To do
All entries are to be quoted exactly; the images stay out of the copy.

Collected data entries
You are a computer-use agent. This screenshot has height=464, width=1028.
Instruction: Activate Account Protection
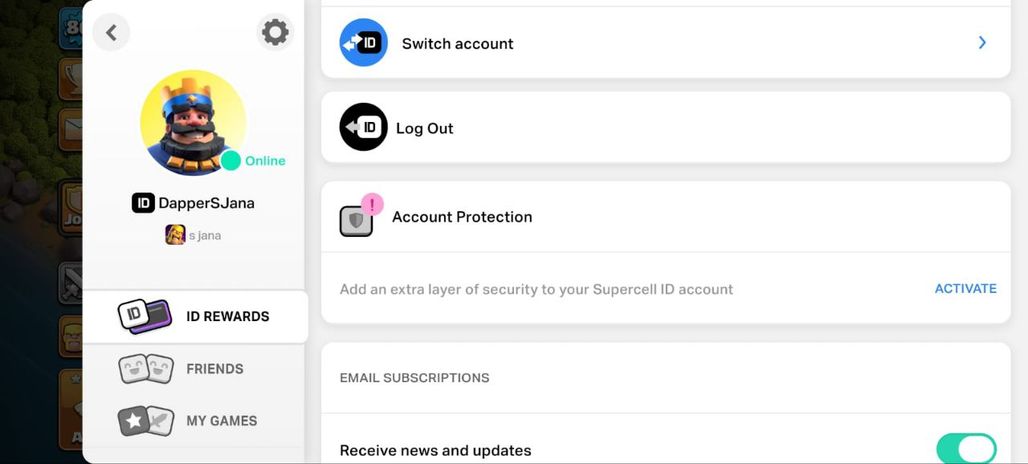pos(965,288)
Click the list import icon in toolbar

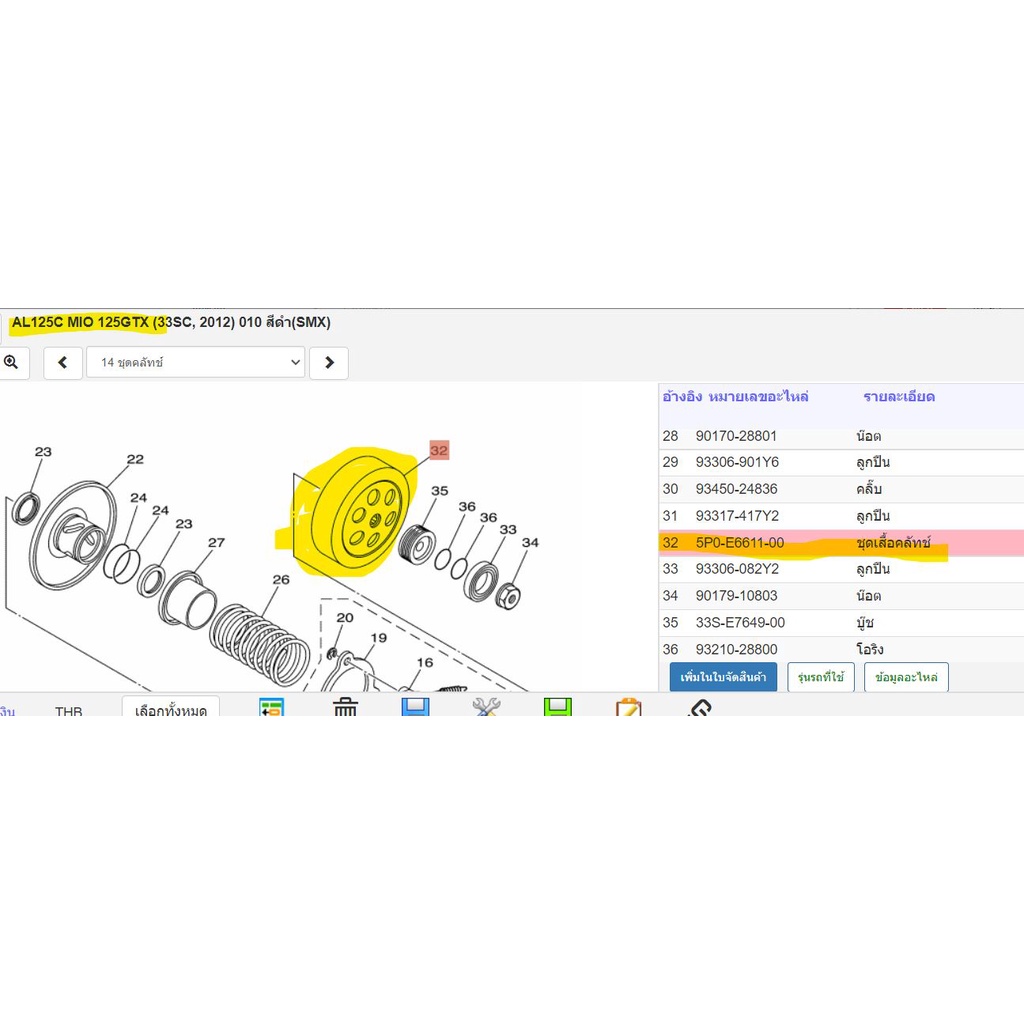272,707
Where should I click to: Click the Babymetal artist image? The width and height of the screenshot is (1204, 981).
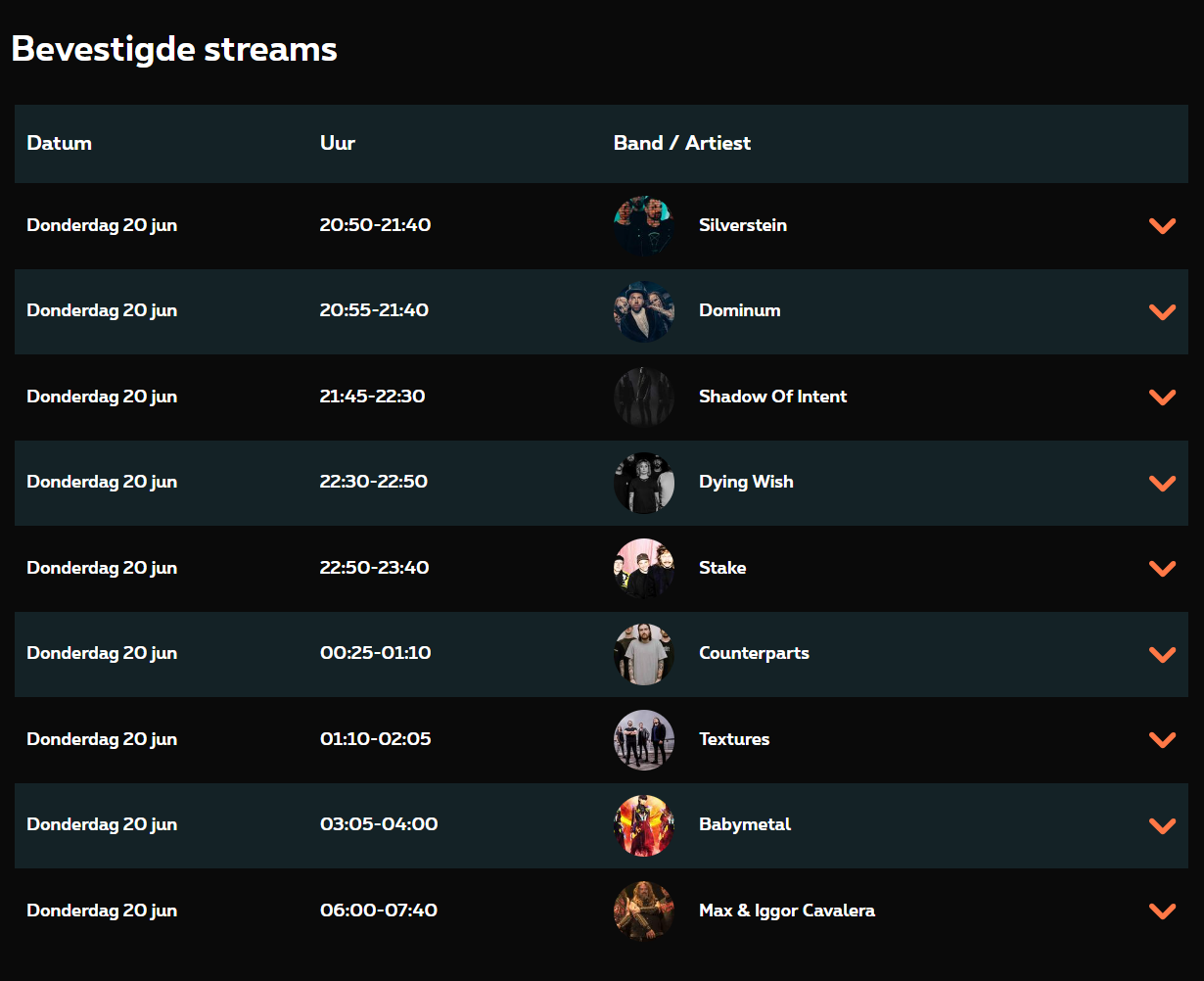click(644, 825)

Solution to this exercise
You are a computer-use agent. This screenshot has height=464, width=1028.
Instruction: Activate Account Protection
pos(965,288)
Click the list import icon in toolbar

272,707
Where should I click to: Click the Babymetal artist image? The width and height of the screenshot is (1204, 981).
click(644, 825)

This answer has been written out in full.